== Records for this task ==

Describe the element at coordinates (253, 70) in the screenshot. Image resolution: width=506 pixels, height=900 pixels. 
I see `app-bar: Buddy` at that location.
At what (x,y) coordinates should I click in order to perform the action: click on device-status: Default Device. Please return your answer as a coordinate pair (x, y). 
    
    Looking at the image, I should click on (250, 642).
---
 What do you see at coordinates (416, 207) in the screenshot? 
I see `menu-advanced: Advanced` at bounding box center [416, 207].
* * *
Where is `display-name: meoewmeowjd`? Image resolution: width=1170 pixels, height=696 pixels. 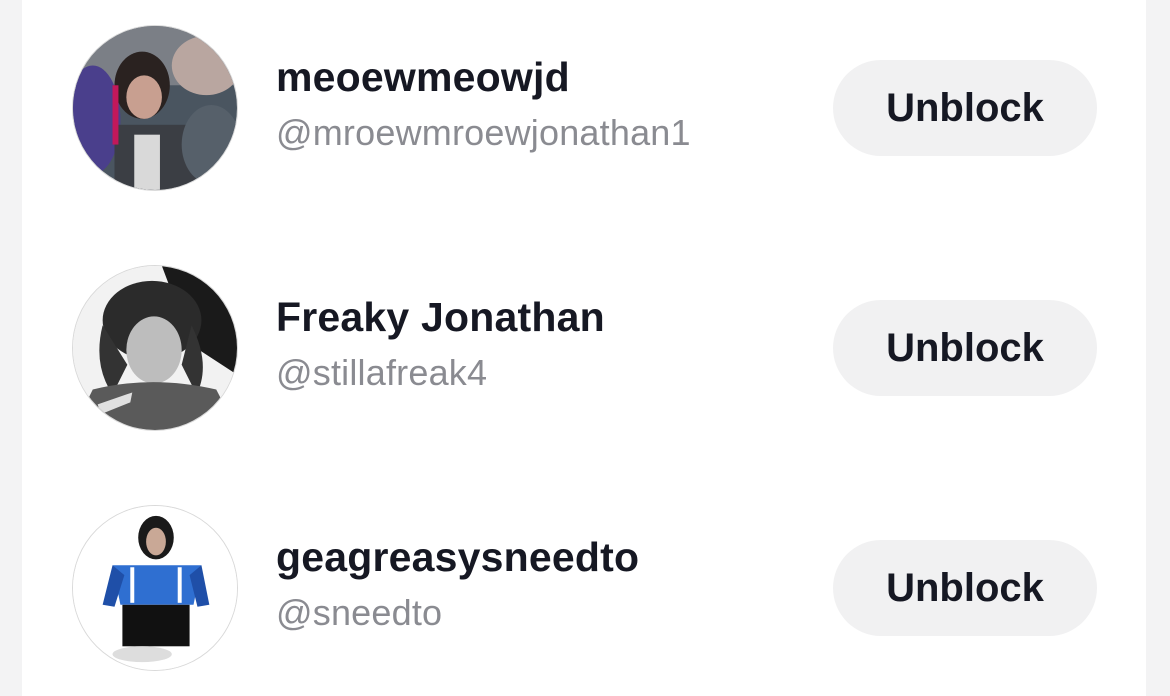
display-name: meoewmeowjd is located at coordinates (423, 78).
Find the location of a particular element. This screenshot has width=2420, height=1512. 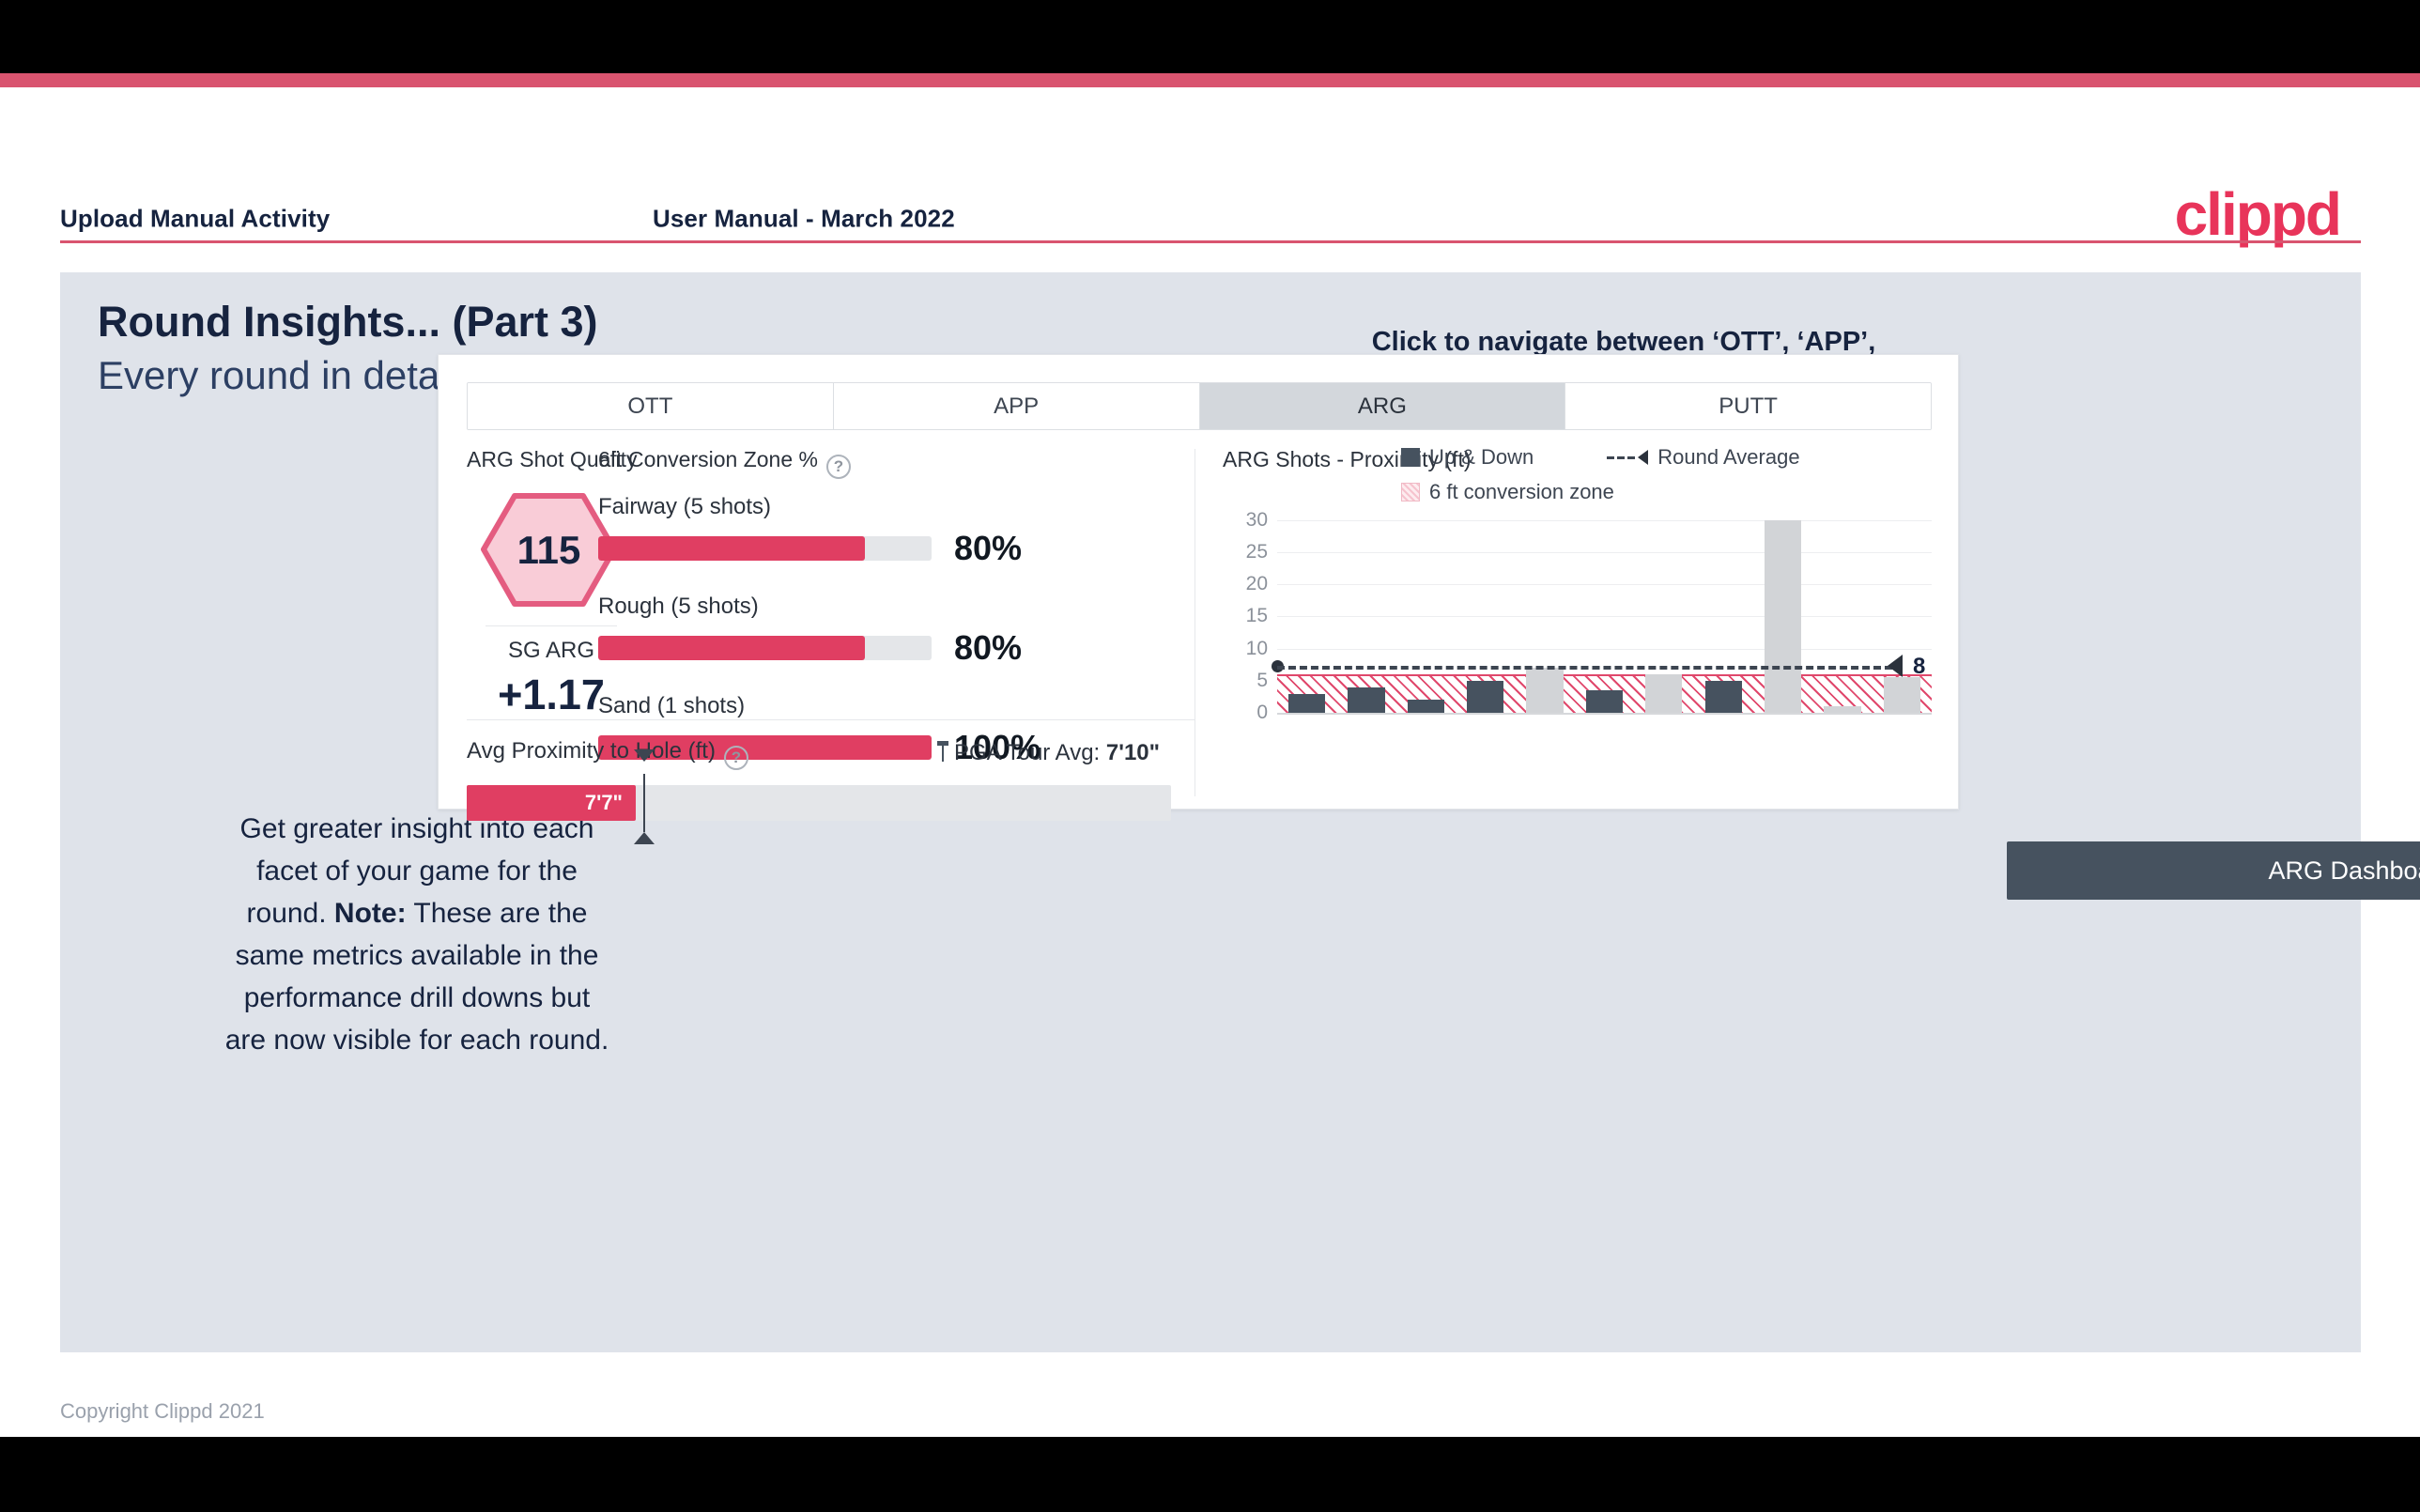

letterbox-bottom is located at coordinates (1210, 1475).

== Task brief ==
Can you echo the entries between the line holding "What do you" and the line holding "center [416, 207].", inclusive, word for word?

== Exercise output ==
 What do you see at coordinates (416, 207) in the screenshot? 
I see `menu-advanced: Advanced` at bounding box center [416, 207].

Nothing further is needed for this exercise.